Elisa si cura da anni e spiega l’aspetto economico. “Le medicine tradizionali dalle quali non ho mai tratto grande beneficio costavano 38 euro al giorno, con la Cannabis la mia cura giornaliera costa 4 euro e sto meglio. Non credo che un paese possa ostacolare questo diritto dei malati, perché i benefici sono molti in diverse patologie, dalla terapia contro il cancro alla sclerosi multipla, fino al glaucoma all’emicrania e ai dolori mestruali. Mancano medici informati e canali istituzionali su cui documentarsi. Non è possibile che i malati debbano affidarsi ai blog”.
Giampaolo Grassi ricercatore. Svolge ricerche su questa pianta dal 1994 è autorizzato dal Ministero della Salute a coltivarla e detenerla. “Nasce come pianta ad uso tessile nel nostro territorio – ha spiegato – ma noti da millenni sono anche i benefici ad uso medico. Il nostro centro ha pensato di realizzare dei prodotti, piante e varietà , e tecnologie per produrla nei modi previsti dalle normative europee. Un prodotto standardizzato corrispondente a caratteristiche precise e stabili. Perché se da domani i mercato si dovesse aprire a questa prospettiva diventerebbe necessario avviare queste attività produttive. Ora arriva solo dall'estero con dei prezzi molto sostenuti”.
La polemica sull’evento. “Perugia, com’è noto, detiene il record europeo di morti per overdose, e la sua immagine e la sua vivibilità sono da tempo deturpate dalla gravità dei problemi connessi all’uso di sostanze stupefacenti. Da una città che soffre più di altre per il problema della tossicodipendenza – lo ha detto Pietro Laffranco capolista del Pdl alla Camera – non possono venire messaggi indulgenti o addirittura benevoli, con subdole distinzioni tra droghe pesanti e droghe leggere. Un convegno sui presunti benefici terapeutici della cannabis certo non serve a fare dell’Umbria una regione ‘più civile’ come sostiene Rifondazione Comunista.
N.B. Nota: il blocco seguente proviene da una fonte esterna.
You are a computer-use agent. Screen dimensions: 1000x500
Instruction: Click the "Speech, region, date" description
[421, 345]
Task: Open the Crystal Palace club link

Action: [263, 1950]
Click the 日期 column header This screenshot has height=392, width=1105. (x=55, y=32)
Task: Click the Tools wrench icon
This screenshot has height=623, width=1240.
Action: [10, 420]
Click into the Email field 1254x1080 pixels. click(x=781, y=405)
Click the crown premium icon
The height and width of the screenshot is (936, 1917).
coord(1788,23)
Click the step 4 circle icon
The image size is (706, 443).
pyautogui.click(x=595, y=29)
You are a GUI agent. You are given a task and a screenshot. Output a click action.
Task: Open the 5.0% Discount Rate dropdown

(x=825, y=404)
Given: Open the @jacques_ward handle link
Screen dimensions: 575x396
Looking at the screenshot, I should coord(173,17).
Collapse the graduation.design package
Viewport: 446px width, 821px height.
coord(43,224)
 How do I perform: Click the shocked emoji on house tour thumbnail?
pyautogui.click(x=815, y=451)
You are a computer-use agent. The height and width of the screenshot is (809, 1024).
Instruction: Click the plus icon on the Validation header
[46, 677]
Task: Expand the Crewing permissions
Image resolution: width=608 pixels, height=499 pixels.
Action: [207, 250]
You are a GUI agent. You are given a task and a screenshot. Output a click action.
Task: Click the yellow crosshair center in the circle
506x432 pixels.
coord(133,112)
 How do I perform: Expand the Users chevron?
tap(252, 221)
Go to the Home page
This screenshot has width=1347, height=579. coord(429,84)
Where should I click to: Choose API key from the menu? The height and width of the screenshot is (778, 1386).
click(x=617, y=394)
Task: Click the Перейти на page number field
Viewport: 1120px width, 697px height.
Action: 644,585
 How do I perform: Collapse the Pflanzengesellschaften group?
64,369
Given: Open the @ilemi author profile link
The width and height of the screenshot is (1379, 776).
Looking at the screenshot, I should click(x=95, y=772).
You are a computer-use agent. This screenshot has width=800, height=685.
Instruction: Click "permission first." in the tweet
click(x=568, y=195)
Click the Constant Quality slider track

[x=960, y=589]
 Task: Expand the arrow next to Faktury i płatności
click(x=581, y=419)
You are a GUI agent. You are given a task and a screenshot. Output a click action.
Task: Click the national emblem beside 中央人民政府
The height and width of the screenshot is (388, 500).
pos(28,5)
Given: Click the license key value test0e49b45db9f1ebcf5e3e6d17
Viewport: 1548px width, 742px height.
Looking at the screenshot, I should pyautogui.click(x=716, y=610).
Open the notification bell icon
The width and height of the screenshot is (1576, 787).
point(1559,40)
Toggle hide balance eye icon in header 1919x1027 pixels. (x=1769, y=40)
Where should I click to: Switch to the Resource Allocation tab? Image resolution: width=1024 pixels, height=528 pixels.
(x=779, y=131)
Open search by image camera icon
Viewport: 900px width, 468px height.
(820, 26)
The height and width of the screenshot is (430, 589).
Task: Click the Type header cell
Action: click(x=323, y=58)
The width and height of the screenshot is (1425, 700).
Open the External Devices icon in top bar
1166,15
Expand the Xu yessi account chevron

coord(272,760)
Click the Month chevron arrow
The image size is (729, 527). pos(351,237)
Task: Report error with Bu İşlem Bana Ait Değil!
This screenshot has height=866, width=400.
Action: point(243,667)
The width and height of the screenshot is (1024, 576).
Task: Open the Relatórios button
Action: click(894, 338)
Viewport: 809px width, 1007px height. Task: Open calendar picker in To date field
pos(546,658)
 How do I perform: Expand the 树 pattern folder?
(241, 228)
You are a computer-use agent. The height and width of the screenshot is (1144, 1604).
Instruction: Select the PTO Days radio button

L’unico messaggio da dare ai nostri giovani (e non solo) – ha concluso Laffranco – è un ‘no’ alto e forte contro tutte le droghe. Allora sì ne guadagneremo in civiltà e in vivibilità”.
Logo si, logo no. “Il presidente e l'Ufficio di presidenza del Consiglio regionale dell' Umbria non hanno mai autorizzato l'uso del logo del Consiglio medesimo per iniziative promosse da partiti o gruppi politici”. Lo ribadisce, in una nota, il presidente del Consiglio regionale, Eros Brega a seguito della presenza del logo della Regione nelle insegne di un convegno organizzato da Rifondazione comunista sulla cannabis terapeutica. Brega rimarca come “l'utilizzo dei segni distintivi della Regione è disciplinato dalla legge regionale n. '5/2004' e dalla relativa disciplina attuativa, in virtù della quale l'uso del logo della Regione è consentito solo agli organi istituzionali, cioè alla Giunta e al Consiglio regionale e ai relativi presidenti”.